Experts like Sharabi are looking to do more research on how online rejection impacts people’s experiences.
“It softens the rejection,” Sharabi said, “but it also means you’re getting rejected way more often than you normally would—could be as often as 50 times a day.”
Despite the risks that come with online dating, there are people, like Gina, Chantelle and Tiffany, who come out of the process successful. They, and the research experts, have some advice to share with those who are still hopeful about finding their match.
Gina and Tiffany always spoke to their matches over the phone before meeting in person, reached out to mutual friends and tried not to judge people based on their profile photos. This way, they were prepared for their date with an open mind and a sense of safety——and if they didn’t feel safe going on a date, they wouldn’t hesitate to bring a friend along, just like when Tiffany brought her friend on her date with her now-husband.

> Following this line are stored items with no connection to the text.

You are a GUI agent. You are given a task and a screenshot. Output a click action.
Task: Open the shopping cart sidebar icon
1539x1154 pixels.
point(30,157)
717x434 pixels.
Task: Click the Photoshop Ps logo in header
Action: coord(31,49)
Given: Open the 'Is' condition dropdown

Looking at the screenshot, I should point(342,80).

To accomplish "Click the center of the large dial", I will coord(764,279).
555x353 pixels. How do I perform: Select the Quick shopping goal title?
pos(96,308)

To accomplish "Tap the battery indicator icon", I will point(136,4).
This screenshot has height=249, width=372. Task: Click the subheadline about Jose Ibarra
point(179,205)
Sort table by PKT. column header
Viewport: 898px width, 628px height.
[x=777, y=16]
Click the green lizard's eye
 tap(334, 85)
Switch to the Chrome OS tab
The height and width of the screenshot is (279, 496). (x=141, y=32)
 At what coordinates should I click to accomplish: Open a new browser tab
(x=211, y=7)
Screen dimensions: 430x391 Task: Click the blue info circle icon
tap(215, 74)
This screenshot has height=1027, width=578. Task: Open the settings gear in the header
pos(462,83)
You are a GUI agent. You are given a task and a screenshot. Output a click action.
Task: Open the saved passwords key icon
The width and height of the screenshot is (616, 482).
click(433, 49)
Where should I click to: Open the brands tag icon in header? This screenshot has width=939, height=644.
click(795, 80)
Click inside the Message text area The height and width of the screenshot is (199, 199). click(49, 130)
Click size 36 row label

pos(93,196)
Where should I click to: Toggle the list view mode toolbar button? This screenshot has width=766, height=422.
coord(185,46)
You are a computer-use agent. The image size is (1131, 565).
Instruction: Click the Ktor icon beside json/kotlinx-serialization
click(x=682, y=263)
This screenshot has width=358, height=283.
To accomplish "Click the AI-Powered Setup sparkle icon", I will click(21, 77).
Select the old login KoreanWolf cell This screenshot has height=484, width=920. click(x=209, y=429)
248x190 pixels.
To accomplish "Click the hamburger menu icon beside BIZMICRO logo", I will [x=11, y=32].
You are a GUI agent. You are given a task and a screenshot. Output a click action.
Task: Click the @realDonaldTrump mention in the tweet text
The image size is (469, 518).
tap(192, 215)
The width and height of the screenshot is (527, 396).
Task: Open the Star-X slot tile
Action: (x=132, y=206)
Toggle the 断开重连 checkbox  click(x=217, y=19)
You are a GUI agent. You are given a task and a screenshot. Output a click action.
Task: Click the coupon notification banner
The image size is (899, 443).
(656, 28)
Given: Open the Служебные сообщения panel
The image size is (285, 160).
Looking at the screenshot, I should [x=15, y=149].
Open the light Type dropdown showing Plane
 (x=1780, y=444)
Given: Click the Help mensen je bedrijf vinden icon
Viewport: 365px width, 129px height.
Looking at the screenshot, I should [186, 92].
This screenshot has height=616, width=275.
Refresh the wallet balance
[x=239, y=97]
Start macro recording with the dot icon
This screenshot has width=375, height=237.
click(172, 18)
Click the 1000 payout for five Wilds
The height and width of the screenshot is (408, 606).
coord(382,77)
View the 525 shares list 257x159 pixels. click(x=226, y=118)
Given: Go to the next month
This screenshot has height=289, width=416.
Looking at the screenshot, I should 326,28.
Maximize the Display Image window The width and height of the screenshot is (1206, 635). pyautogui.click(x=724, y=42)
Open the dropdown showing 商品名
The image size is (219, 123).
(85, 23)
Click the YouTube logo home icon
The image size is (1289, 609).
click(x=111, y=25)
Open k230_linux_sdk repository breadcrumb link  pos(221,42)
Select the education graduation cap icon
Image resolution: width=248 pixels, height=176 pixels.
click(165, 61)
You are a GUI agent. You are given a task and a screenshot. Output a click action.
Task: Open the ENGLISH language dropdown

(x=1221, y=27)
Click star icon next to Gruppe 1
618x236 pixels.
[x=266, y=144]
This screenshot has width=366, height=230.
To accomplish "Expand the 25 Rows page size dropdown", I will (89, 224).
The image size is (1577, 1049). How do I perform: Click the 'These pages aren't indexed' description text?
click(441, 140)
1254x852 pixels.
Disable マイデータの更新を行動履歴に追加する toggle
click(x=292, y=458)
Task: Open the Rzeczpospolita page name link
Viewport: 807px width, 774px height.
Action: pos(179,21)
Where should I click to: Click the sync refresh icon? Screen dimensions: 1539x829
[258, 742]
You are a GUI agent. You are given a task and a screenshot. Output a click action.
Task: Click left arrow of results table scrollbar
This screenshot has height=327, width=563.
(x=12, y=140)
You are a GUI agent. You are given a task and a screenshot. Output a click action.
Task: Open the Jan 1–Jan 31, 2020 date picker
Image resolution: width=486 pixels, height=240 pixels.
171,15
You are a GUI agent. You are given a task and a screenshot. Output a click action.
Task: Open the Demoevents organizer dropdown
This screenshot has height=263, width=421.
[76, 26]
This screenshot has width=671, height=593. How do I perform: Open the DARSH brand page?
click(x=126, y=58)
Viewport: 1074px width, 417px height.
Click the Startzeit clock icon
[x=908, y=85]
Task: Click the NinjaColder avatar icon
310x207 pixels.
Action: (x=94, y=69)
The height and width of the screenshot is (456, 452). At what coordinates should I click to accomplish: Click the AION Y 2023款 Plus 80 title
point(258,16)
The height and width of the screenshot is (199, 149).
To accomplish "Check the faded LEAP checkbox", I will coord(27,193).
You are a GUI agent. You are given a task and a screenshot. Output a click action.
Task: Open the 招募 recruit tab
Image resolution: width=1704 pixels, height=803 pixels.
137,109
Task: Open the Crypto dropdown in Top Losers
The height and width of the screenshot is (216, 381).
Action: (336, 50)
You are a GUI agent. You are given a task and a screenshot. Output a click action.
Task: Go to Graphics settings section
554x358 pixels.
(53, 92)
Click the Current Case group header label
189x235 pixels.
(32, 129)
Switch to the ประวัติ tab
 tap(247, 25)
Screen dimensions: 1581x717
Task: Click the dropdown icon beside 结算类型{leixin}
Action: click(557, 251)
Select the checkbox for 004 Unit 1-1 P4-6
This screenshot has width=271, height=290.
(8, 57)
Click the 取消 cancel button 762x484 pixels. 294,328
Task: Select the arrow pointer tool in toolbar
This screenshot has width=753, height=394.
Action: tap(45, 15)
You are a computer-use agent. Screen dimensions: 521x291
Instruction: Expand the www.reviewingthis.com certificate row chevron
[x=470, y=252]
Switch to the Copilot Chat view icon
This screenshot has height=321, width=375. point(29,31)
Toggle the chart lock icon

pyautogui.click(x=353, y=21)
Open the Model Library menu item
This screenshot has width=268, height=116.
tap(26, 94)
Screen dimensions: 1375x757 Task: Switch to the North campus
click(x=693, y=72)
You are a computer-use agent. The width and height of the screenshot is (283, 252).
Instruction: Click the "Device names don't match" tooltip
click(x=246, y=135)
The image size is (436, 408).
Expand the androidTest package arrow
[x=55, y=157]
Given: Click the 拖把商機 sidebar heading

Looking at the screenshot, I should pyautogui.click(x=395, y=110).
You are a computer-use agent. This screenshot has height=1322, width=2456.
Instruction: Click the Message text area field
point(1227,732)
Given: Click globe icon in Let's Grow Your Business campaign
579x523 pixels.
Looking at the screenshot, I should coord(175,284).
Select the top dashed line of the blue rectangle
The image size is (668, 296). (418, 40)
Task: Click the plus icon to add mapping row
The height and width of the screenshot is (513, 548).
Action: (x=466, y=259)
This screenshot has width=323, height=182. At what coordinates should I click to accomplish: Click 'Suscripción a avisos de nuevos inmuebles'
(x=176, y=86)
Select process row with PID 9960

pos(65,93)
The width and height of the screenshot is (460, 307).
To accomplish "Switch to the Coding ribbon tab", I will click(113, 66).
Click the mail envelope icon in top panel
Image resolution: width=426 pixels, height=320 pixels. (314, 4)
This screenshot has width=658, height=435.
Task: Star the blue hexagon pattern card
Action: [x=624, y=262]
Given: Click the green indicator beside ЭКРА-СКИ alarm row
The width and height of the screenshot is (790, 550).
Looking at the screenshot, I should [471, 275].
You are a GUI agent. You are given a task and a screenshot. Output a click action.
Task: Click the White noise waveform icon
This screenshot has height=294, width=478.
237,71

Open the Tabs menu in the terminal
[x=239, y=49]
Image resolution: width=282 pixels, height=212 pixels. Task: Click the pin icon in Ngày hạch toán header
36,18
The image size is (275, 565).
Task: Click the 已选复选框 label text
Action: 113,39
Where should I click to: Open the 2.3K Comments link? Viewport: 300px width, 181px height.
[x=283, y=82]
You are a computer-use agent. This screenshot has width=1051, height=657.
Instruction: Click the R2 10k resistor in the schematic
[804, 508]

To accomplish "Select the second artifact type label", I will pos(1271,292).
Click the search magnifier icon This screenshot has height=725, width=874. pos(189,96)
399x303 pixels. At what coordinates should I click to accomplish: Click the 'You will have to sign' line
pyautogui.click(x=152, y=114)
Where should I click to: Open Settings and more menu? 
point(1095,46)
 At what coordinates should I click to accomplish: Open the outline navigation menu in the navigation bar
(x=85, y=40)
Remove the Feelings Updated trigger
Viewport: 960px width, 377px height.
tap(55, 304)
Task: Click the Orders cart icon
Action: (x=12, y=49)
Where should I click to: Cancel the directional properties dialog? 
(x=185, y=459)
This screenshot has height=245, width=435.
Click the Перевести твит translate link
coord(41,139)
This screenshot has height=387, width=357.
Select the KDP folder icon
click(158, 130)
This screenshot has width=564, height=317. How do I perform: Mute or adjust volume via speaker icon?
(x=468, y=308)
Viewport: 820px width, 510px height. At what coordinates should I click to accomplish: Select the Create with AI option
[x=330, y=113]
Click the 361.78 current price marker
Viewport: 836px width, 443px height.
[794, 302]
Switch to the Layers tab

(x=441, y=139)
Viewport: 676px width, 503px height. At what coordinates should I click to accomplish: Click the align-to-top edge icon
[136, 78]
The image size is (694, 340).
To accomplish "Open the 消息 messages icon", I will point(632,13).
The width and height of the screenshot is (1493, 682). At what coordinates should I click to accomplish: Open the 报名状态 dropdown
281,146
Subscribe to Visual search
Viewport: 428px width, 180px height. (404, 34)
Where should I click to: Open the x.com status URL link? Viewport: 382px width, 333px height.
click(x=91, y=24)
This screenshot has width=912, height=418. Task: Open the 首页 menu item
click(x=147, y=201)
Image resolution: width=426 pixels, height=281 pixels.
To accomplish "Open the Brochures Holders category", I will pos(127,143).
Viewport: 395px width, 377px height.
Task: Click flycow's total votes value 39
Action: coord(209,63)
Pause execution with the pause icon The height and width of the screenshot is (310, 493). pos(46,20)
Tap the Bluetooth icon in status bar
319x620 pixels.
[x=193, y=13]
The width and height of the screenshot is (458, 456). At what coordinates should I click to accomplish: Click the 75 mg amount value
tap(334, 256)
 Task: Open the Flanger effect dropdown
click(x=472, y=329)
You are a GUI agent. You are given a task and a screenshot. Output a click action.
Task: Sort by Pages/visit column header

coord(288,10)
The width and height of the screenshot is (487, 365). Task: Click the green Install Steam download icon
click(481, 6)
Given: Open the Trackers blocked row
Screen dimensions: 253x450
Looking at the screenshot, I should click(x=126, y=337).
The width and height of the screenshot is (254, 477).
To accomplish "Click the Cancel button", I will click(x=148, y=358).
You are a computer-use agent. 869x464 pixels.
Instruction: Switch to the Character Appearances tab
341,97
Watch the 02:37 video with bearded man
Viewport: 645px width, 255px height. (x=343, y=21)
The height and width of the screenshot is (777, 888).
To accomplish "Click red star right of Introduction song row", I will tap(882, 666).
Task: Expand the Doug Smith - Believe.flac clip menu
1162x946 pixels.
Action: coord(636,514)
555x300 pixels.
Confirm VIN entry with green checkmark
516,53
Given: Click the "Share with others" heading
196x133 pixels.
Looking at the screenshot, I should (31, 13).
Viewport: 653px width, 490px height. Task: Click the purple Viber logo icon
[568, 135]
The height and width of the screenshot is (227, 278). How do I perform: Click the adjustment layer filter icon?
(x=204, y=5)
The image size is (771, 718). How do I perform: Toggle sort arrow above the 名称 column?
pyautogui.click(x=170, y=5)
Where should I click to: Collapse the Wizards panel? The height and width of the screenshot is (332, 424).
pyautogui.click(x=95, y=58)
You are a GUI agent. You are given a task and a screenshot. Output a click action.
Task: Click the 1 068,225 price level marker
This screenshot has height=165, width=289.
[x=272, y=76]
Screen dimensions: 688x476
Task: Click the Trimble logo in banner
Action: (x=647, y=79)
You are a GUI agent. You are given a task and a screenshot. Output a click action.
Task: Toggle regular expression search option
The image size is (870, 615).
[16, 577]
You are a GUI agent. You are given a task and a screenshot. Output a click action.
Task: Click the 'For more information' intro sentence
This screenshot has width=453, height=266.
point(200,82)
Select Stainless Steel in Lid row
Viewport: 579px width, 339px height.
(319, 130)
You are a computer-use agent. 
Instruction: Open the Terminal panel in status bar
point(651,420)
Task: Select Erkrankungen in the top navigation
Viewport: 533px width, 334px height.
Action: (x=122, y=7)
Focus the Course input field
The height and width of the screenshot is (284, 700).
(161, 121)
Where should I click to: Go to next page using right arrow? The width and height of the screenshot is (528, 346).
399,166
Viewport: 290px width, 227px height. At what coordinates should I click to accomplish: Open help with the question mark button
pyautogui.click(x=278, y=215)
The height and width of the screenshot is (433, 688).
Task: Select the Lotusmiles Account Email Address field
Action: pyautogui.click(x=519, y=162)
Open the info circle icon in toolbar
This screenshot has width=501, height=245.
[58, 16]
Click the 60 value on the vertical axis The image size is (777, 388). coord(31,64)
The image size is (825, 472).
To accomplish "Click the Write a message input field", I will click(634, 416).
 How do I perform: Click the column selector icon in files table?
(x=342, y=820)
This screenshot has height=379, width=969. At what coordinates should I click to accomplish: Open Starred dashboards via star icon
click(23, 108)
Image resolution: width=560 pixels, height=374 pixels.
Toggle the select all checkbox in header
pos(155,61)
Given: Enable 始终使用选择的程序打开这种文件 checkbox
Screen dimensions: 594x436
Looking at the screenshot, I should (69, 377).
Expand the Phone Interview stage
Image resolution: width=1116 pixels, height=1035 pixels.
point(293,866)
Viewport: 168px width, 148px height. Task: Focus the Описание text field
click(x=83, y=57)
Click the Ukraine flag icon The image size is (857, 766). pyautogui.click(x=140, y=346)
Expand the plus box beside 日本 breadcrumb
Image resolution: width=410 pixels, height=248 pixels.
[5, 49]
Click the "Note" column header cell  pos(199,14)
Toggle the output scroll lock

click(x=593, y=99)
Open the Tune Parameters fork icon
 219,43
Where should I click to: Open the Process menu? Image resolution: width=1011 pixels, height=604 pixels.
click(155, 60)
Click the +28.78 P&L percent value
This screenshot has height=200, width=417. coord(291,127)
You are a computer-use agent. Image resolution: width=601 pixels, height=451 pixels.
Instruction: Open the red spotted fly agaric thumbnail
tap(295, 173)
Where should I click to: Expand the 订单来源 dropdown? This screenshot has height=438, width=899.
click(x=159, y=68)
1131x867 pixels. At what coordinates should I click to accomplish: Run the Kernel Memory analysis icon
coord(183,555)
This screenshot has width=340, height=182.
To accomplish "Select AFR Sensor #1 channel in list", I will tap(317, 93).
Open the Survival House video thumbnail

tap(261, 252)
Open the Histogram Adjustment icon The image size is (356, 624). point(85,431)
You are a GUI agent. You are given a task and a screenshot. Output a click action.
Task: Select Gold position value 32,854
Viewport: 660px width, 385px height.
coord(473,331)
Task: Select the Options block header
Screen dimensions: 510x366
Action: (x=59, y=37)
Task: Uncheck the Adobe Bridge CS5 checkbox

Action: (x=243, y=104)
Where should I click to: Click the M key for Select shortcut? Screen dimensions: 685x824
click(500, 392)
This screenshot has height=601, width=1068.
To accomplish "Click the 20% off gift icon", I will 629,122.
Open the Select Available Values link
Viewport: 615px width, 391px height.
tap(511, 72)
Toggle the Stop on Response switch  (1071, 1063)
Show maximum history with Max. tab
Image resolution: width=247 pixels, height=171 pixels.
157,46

Gina also advises that people watch out for those who are too quick to use superlative language in their messages.
“People can be too complementary and it comes off as very fake,” she said. “They’ll say things like, ‘You’re the most beautiful girl I’ve spoken to.’ They’re speaking in absolutes and it’s disingenuous.”
Despite the risks, Tiffany was happy to have jumped on the online dating wagon and recommends that others try it out, too.
“There used to be a stigma around online dating,” Tiffany said. “But I know a lot of success stories and I’ve been to a number of weddings of people who have met on JSwipe and other Jewish dating apps. It’s another avenue through which to meet people, and I think it’s a great opportunity.”